Kendimi ispatladığıma inanmıyorum
İzzet Çapa ile röportaj
Trendsetter İstanbul dergisi, ünlü işletmeci İzzet Çapa ile ses getirecek bir çekime imza attı. Çekim sonrası ise yaptığı röportajlardan televizyon programcılığına, mekanlarından savaş ve barışa uzanan ilginç bir söyleşiye imza atıldı.
* Senin mekanlarda yarattığın konseptlerin başarısı haricinde müthiş bir PR başarın da var. Mekan işinde PR her şey midir? - Her şey olmasa bile çok şeydir. Ne de olsa ortaya çıkardığın ürüne bakan gözleri yönlendirmeye yarıyor PR. Bill Gates herhalde boşuna dememiş, “Cebimdeki son doları PR’a harcarım” diye.* Gazete macerasına da atıldın. Sanırım artık mekânlarınla kendini ifade etmek yerine değişik dışavurumlar arıyorsun...- Gazetecilik, hayatımı kazanmak için değil de renklendirmek için çıktığım bir yol. Kendimi sadece kendime ifade etmeye çalışıyorum artık. Ruhumu ne besliyorsa onu yapıyorum.
* Röportör olarak en çok neden keyif alıyorsun?- İşin araştırma kısmı keyif veriyor bana. Bazen tanıdığımı sandığım insanlarla bile yeniden tanışıyorum. * Bir yandan da televizyon programın devam ediyor. Televizyonculuk zor bir iş mi?- Kolay olsa yapmazdım ki zaten.

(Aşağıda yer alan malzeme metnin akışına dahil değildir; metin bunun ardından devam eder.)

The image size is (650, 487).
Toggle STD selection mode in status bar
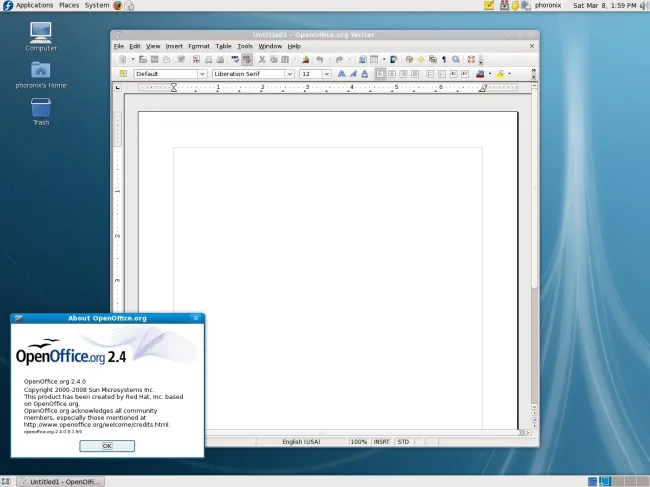point(403,441)
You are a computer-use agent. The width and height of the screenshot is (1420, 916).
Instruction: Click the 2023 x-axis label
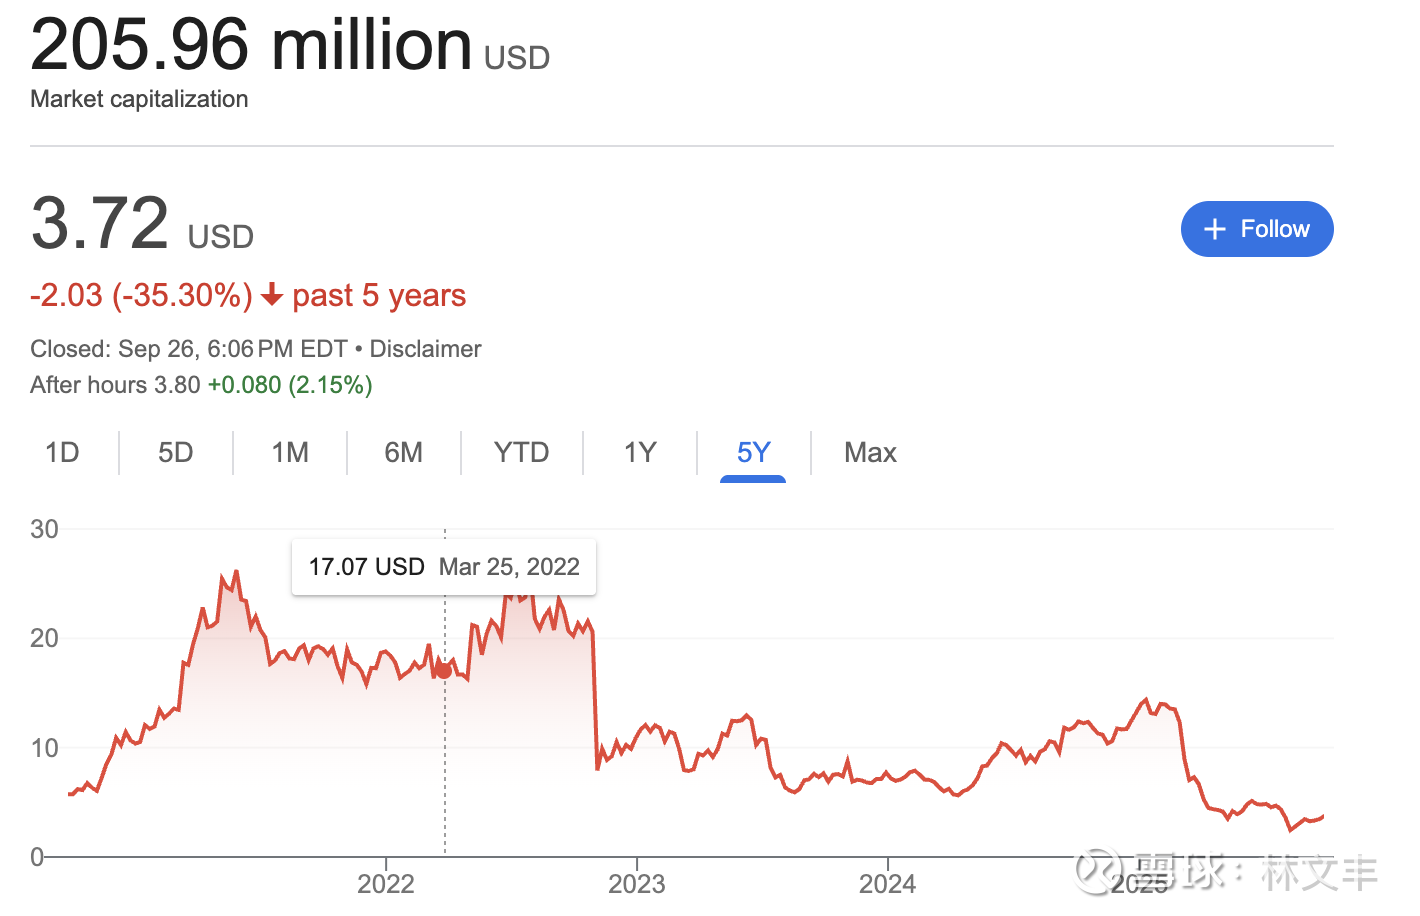pyautogui.click(x=637, y=884)
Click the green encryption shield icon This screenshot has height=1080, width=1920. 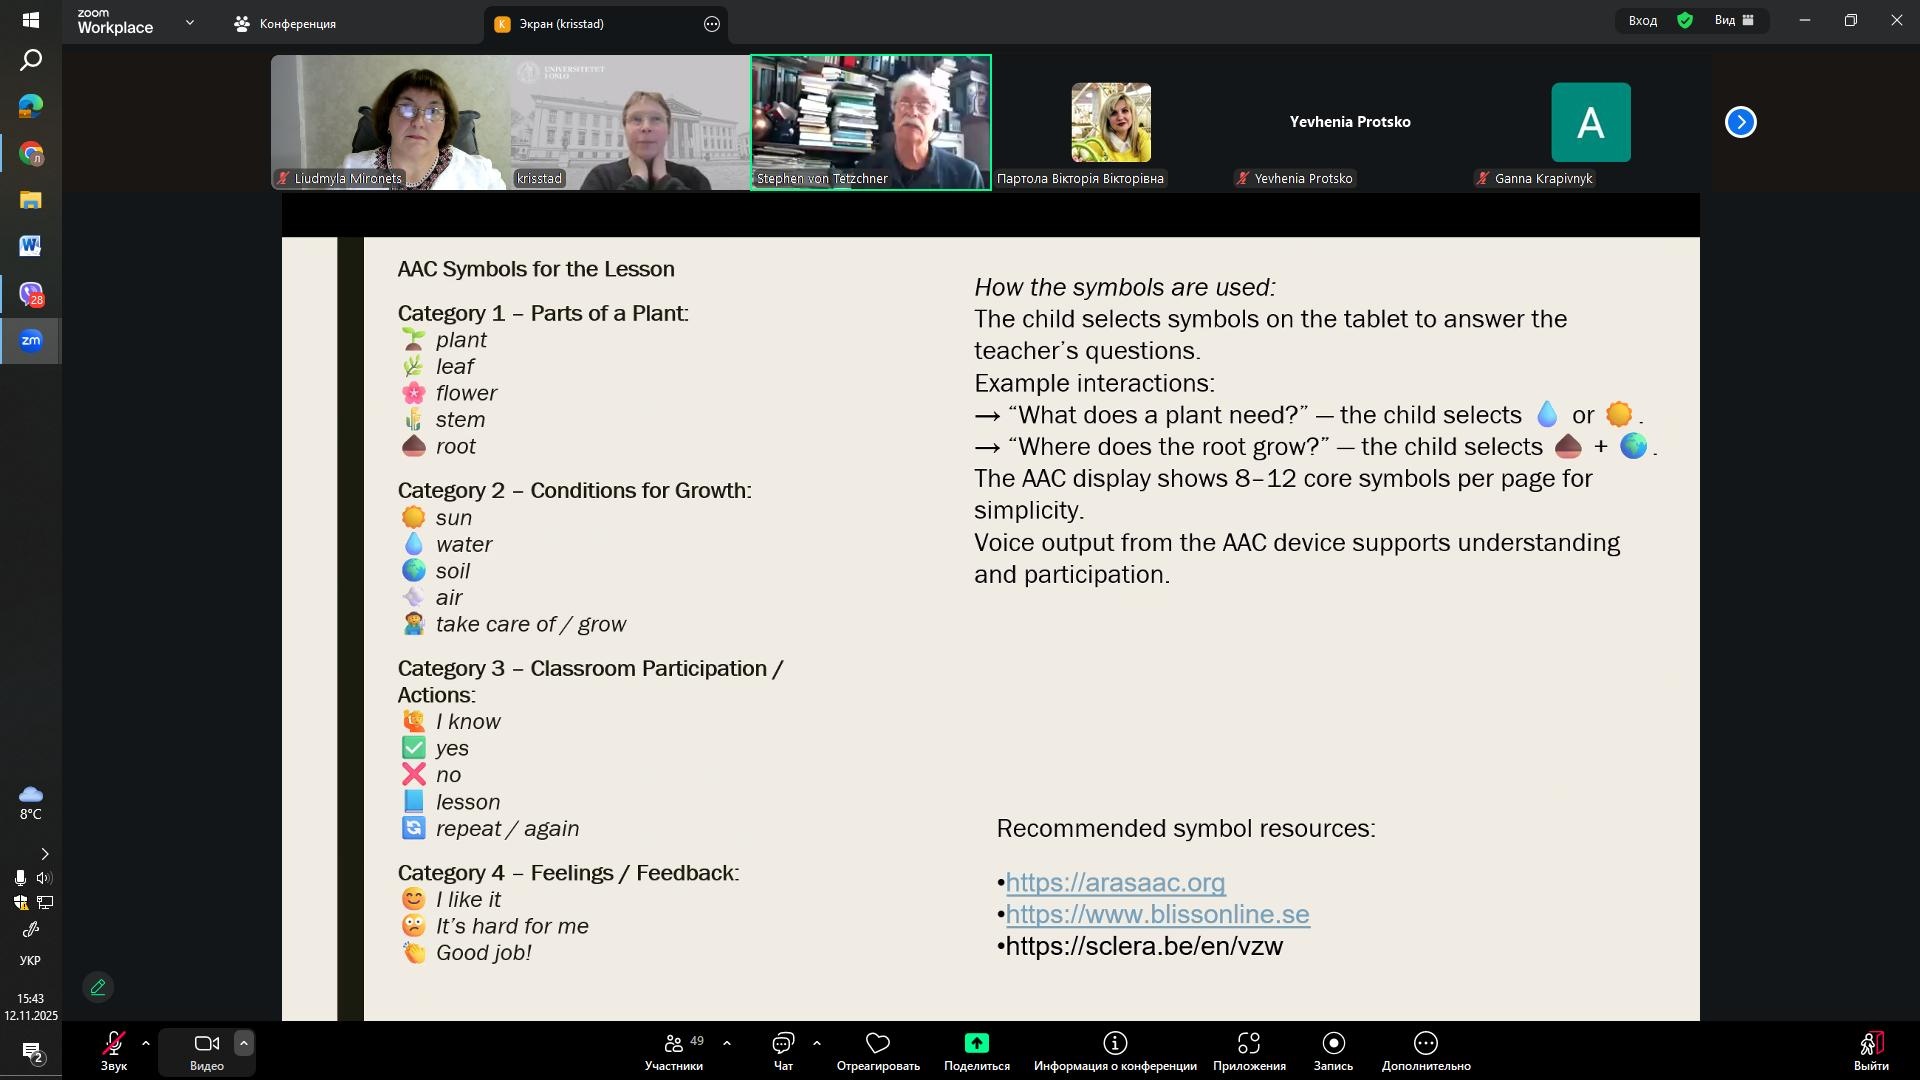[x=1685, y=20]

* Tüm bunlar olurken hayat mı seni sürüklüyor, yoksa sen mi hayatı istediğin yere sürüklüyorsun? - Hayatla dans ediyorum; bazen o tango yaparken ben halay çekiyorum, ama günün sonunda da hayatla sevişiyorum.* Meslek değiştirmek konusunda cesaretine mi yoksa bilgine mi güveniyorsun?- Benim tek mesleğim İzzet Çapa olmak. Bunu da gayet istikrarlı şekilde, “değiştirmeden” devam ettiriyorum. Bazen kendimi yetersiz hissedebiliyorum ama eksiklerimin üzerine gidip onları tamamlamaktan asla çekinmiyorum.